EXERCISE DETAILS: Render each line of the following items as one string in a JSON list, skipping blank lines.
===== RECORD LIST
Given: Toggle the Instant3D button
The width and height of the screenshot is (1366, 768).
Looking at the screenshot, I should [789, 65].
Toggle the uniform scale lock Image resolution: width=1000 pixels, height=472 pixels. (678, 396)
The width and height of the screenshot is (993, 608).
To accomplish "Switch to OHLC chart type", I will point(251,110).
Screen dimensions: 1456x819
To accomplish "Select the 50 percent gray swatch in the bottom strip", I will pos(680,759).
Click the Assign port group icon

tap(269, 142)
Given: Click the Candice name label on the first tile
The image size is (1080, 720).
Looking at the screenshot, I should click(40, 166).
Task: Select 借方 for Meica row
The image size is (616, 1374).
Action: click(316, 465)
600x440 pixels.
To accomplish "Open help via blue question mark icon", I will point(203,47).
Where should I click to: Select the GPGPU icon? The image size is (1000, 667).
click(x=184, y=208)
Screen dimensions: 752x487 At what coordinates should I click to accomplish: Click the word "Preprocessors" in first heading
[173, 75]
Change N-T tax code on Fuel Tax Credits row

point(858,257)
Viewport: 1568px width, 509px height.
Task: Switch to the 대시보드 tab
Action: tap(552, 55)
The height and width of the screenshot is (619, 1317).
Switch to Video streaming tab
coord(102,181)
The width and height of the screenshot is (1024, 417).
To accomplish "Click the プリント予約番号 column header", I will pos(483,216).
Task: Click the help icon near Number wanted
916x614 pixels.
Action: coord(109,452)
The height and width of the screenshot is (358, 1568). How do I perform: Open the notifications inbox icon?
==========
SOLUTION TO THE EXERCISE:
[
  "Given: Toggle the Instant3D button",
  "The width and height of the screenshot is (1366, 768).",
  "Looking at the screenshot, I should [789, 65].",
  "Toggle the uniform scale lock Image resolution: width=1000 pixels, height=472 pixels. (678, 396)",
  "The width and height of the screenshot is (993, 608).",
  "To accomplish \"Switch to OHLC chart type\", I will point(251,110).",
  "Screen dimensions: 1456x819",
  "To accomplish \"Select the 50 percent gray swatch in the bottom strip\", I will pos(680,759).",
  "Click the Assign port group icon",
  "tap(269, 142)",
  "Given: Click the Candice name label on the first tile",
  "The image size is (1080, 720).",
  "Looking at the screenshot, I should click(40, 166).",
  "Task: Select 借方 for Meica row",
  "The image size is (616, 1374).",
  "Action: click(316, 465)",
  "600x440 pixels.",
  "To accomplish \"Open help via blue question mark icon\", I will point(203,47).",
  "Where should I click to: Select the GPGPU icon? The image size is (1000, 667).",
  "click(x=184, y=208)",
  "Screen dimensions: 752x487 At what coordinates should I click to accomplish: Click the word \"Preprocessors\" in first heading",
  "[173, 75]",
  "Change N-T tax code on Fuel Tax Credits row",
  "point(858,257)",
  "Viewport: 1568px width, 509px height.",
  "Task: Switch to the 대시보드 tab",
  "Action: tap(552, 55)",
  "The height and width of the screenshot is (619, 1317).",
  "Switch to Video streaming tab",
  "coord(102,181)",
  "The width and height of the screenshot is (1024, 417).",
  "To accomplish \"Click the プリント予約番号 column header\", I will pos(483,216).",
  "Task: Click the help icon near Number wanted",
  "916x614 pixels.",
  "Action: coord(109,452)",
  "The height and width of the screenshot is (358, 1568). How do I perform: Open the notifications inbox icon?"
]